Explaining the concept, Misra said that anomalies in data analytics are when the observations of a dataset do not conform to an expected pattern. Also known as outlier detection, it is about identifying those observations that are anomalous. There are three types of anomalies:
- Point anomalies: It is when a single instance of data is anomalous.
- Contextual anomalies: It is when the abnormality is context-specific. It is common in time-series data.
- Collective anomalies: It is when a set of data instances collectively helps in detecting anomalies.
Detailing on the key steps to use anomaly detection, Misra mentioned the steps as below:
- Selecting and understanding the right use case: Misra shared that every use case is different to spot the right anomaly. For instance, fluctuations in stock prices may not be an anomaly, but for cards may be a problem. Therefore, understanding the right use case is essential.

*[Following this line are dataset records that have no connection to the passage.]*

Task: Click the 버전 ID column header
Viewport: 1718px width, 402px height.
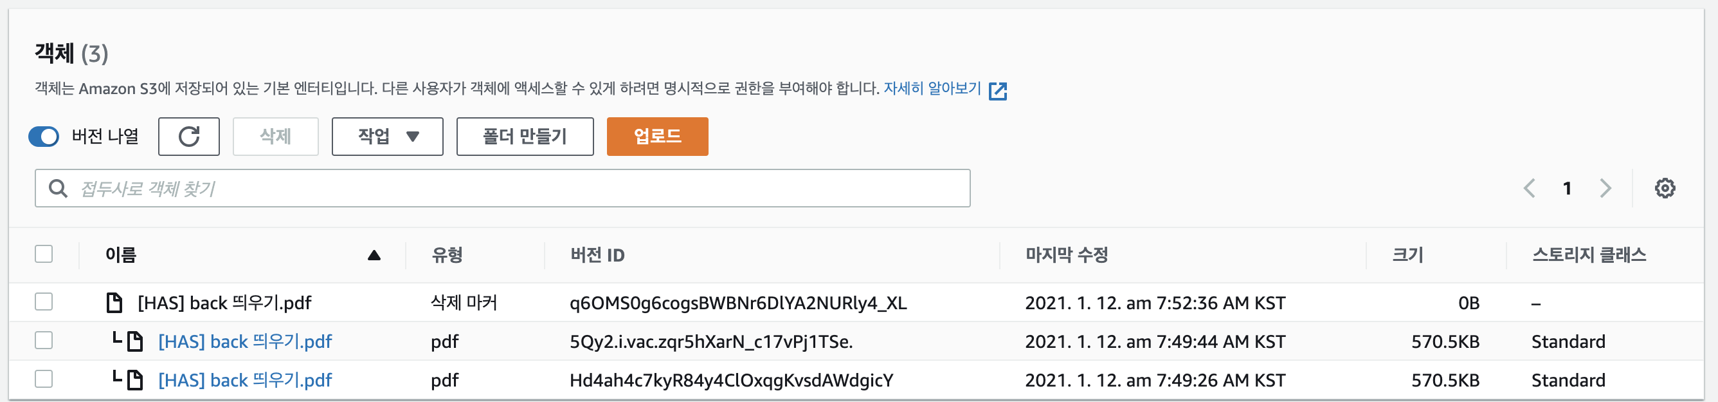Action: (x=598, y=255)
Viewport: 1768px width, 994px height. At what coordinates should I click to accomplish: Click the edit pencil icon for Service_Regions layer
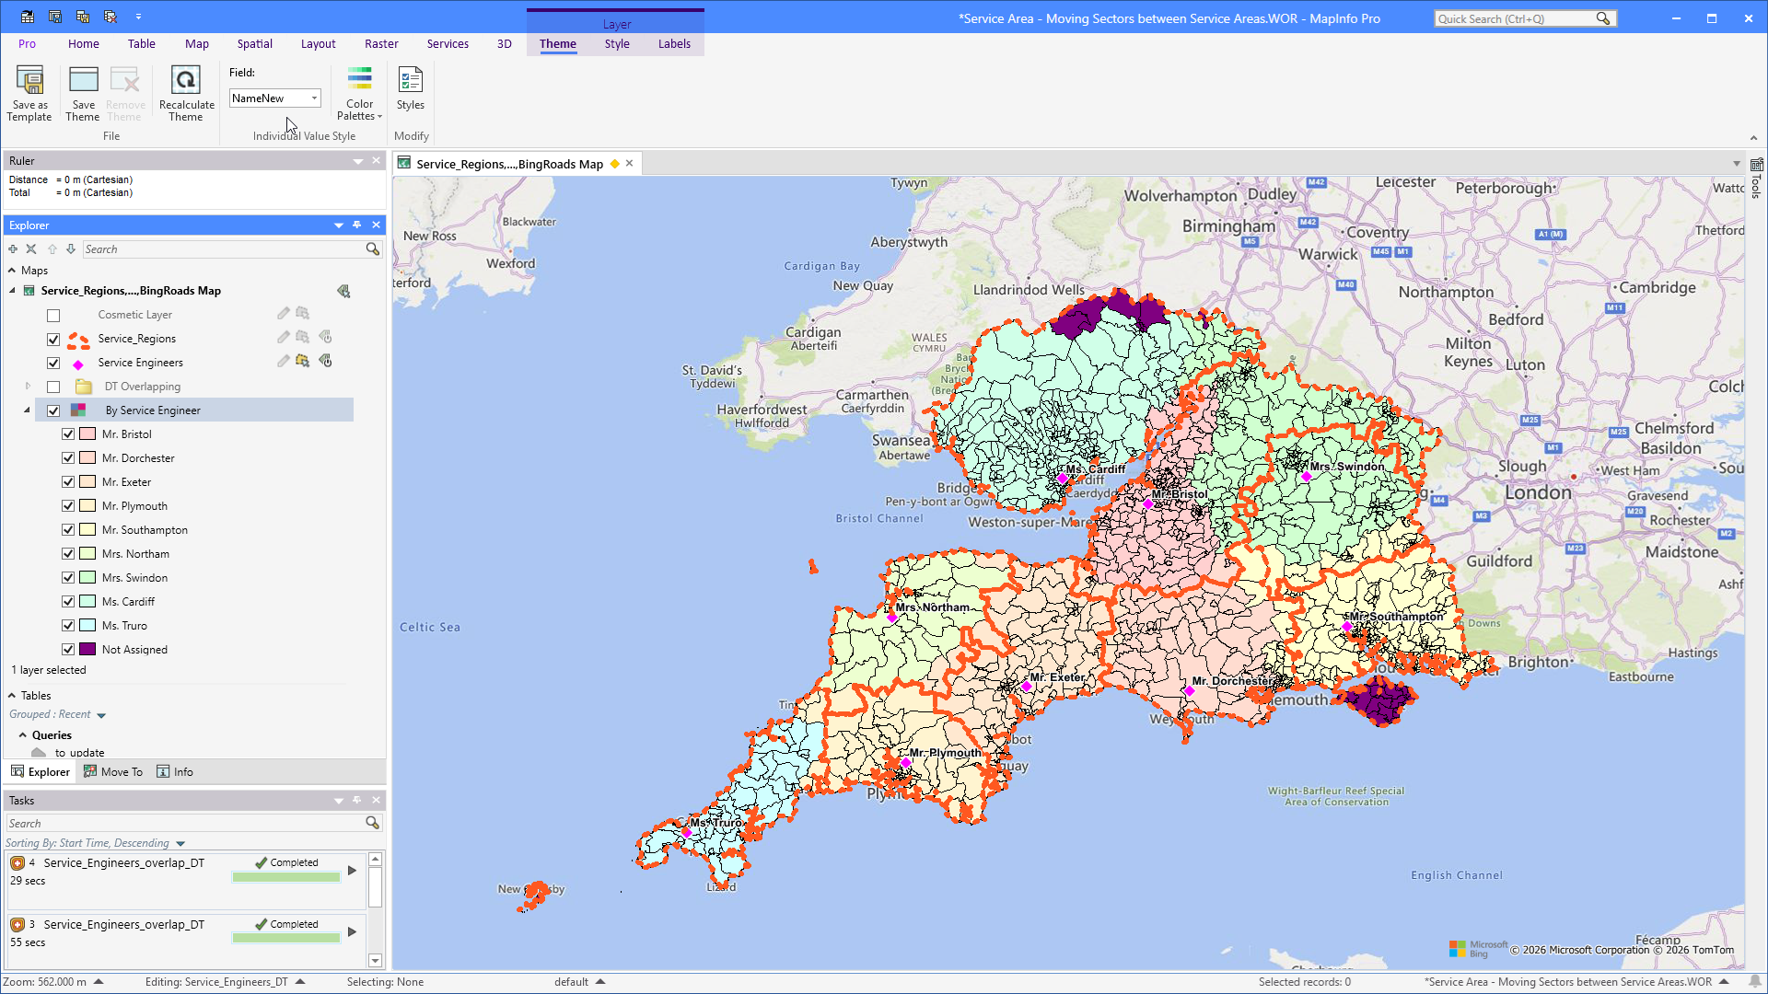284,338
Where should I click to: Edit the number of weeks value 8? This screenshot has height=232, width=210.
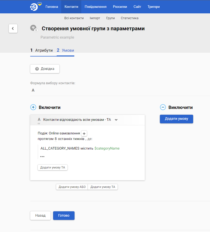[x=56, y=139]
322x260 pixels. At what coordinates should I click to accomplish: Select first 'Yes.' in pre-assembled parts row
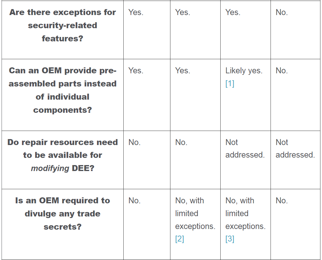coord(136,71)
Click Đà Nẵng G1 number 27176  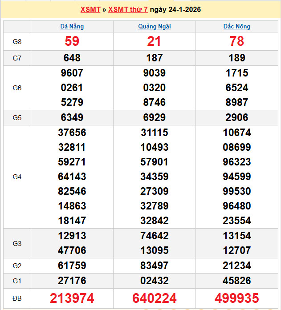[72, 281]
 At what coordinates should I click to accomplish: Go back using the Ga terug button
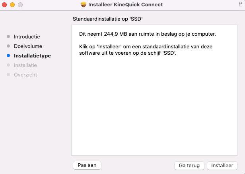click(189, 165)
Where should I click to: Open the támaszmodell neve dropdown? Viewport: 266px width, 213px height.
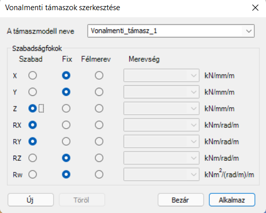(249, 31)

- Getting the data: Having as much data as possible from various sources is the key. It will help build accurate models.
- Exploring, cleaning, enriching the data: Like in every machine learning model, it is a key step. It is essential to detect and clean human errors to avoid false positives.
- Becoming predictive: It includes supervised and unsupervised anomaly detection to predict the anomalies.
- Deploying and iterating: This is the most important step that involves deploying the keep on correcting the errors from the previous methods to get correct results.
He further shared that choosing the right algorithm is equally important. For instance, supervised methods require the existence of a labelled dataset that contains both normal and abnormal data points. It may involve anomaly detection using networks, Bayesian networks, K-nearest neighbours, among others. “Supervised methods provide a better rate of anomaly detection, thanks to their ability to encode any interdependency between variables,” said Misra.
On the other hand, unsupervised methods of anomaly detection do not depend on any training data with manual labelling. “These methods are based on the statistical assumption that most of the inflowing data are normal and only a minor percentage would be anomalous data,” he said. Some of the unsupervised methods include K-means method, autoencoders and hypothesis-based analysis.
It involves identifying the users and their payment transaction trends based on their past behaviour. It takes into account the type of payments done, devices used, IP addresses, among others to identify the behaviour of a user. It focuses specifically on a user’s interaction with the device, the site and how the data is used. “It also takes into account the response patterns, typical time to insert the password, the way a user creates a password, among other trends to detect fraud,” added Misra.
He elaborated on some of the attributes as below:
- Physical attributes: It gauges hand-eye coordination and how users hold the device, scroll, swipe and press.
- Cognitive attributes: Measures interaction preferences and input habits such as the way the user toggles between fields.
- Response pattern: Inserts subtle tests such as small mouse deviations to track responses.
These trends and patterns are being extensively used to then design deep learning models. “Having said that, the fraud in payments is ever-evolving and to keep a check on these, there is a need to constantly evolve on deep learning models with time,” said Misra on a concluding note.